8. Sec.2(15) speaks about “charitable purposes” and the definition given therein includes “education”. The word “education” occurring in s. 2(15) of the Act came for judicial review in the case of Loka Shikshana Trust’s case (supra). It was observed : “The sense in which the word’education’ has been used in s. 2(15) in the systematic instruction, schooling or training given to the young is preparation for the work of life. It also connotes the whole course of scholastic instruction which a person has received. The word ‘education’ has not been used in that wide and extended sense, according to which every acquisition of further knowledge constitutes education. According to this wide and extended sense, travelling is education, because as a result of travelling you acquire fresh knowledge. Likewise, if you read newspapers and magazines, see pictures, visit art galleries, museums and zoos, you thereby add to your knowledge. Again, when you grow up and have dealings with other people, some of whom are not straight, you learn by experience and thus add to your knowledge of the ways of the world. If you are not careful, your wallet is liable to be stolen or you are liable to be cheated by some unscrupulous person. The thief who removes your wallet and the swindler who cheats you teach you a lesson and in the process make you wiser though poorer. If you visit a night club, you get acquainted with and add to your knowledge about some of the not much revealed realities and mysteries of life. All this in a way is education in the great school of life. But that is not the sense in which the word ‘education’ is used in cl.(15) of s. 2. What education connotes in that clause is the process of training and developing the knowledge, skill, mind and character of students by normal schooling.”
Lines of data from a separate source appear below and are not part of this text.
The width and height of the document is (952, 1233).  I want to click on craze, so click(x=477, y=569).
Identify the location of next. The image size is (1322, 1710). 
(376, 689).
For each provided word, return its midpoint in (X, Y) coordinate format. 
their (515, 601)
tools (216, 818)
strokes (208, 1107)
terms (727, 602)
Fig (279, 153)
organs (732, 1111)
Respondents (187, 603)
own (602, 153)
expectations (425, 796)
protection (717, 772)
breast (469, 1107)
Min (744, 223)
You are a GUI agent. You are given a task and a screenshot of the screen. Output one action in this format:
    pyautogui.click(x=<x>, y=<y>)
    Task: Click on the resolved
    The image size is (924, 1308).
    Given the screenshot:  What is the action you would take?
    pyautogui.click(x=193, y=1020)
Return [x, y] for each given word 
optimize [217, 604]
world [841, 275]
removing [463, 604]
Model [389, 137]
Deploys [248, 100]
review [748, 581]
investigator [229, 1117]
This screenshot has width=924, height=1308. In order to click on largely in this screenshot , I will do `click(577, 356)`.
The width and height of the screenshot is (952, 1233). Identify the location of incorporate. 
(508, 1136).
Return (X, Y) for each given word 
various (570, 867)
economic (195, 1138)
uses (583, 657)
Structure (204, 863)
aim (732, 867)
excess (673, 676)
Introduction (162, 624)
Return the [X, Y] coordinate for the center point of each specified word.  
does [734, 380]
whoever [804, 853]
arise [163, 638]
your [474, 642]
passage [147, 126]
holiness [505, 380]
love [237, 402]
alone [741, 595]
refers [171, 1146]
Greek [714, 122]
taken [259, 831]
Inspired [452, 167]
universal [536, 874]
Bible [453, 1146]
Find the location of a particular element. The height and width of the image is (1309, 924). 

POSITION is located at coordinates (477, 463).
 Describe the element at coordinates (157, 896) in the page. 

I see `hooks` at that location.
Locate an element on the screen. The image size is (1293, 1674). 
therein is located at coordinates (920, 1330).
9. Though their Lordships had no occasion to deal with s. 10(22) of the Act, the pronouncements are wide enough to cover the case of an “educational institution” because under s. 10(22), the “educational institution” must exist “solely” for educational purposes.

10. The Tribunal tried to make a distinction between the word “education” used in s. 2(15) and the words “educational institution” occurring in s. 10(22) of the Act. According to their Lordships of the Supreme Court, visiting a museum is one way of education in the great school of life but that is not the sense in which the word “education” is used in cl.(15) of s. 2 of the Act. According to their Lordships, “education” connotes the process of training and developing the knowledge, etc., of students by normal schooling. In this view of the matter, the museum cannot be taken to be an “educational institution” existing”solely” for educational purposes. Sec. 2(15) is wider in terms than s. 10(22) of the Act. If the assessee’s case does not fall within s. 2(15), it is difficult to put it in s. 10(22) of the Act.

We, therefore, hold that the assessee(trust) is not an “educational institution” within the meaning of s. 10(22) of the IT Act,1961. It is, therefore, liable to be assessed under the Act.

The reference is thus answered against the assessee and in favour of the Revenue.